Now let’s take a look at some code to create a few of these new dynamic documents and treat them as implementors of those interfaces. First we need a MongoDB connection:

            MongoServer MongoServer = MongoServer.Create(ConnectionString);
            MongoDatabase mongoDatabase = MongoServer.GetDatabase("Remember", credentials);

Next we grab a collection where we will persist our objects.

            var sampleCollection = mongoDatabase.GetCollection<SimpleDocument>("Sample");

Now we can create some objects adding interfaces to them dynamically and we get to use those strongly typed interfaces to set properties on them.

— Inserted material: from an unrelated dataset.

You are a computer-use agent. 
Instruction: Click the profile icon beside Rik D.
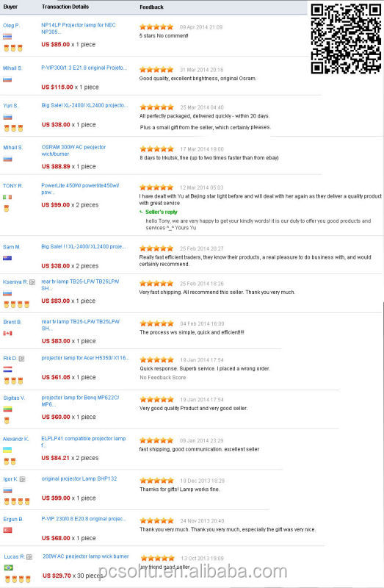click(x=22, y=359)
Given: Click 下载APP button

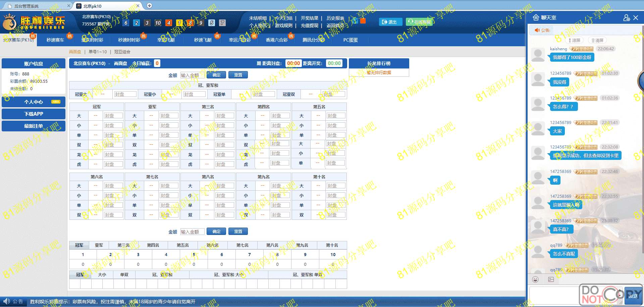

            var person1 = new SimpleDocument();
            person1.AddLike<IHuman>().Name = "John";
            person1.AddLike<ILegs>().Legs = 2;
            person1.AddLike<ICarniovore>().Prey = "Cattle";
            sampleCollection.Save(person1);

            var monkey1 = new SimpleDocument();
            monkey1.AddLike<IMammal>();                 // mark as a mammal
            monkey1.AddLike<ILegs>().Legs = 2;
            monkey1.AddLike<ICarniovore>().Prey = "Bugs";
            sampleCollection.Save(monkey1);

Yes, that’s it! That’s all we needed to do to create persisted objects that implement any collection of interfaces. Note how the IHuman is also an IMammal because our code will also support inheritance amongst interfaces. We can load them back in from MongoDB and get the strongly typed versions of them by using .AsLike() which returns a value of type T or null if that object doesn’t implement the interface T. But that’s not all, we can even add new interfaces to them later allowing an object to change type over time! Now, of course, you could do a lot of this just with dynamic types but then you lose Intellisense and compile time checking.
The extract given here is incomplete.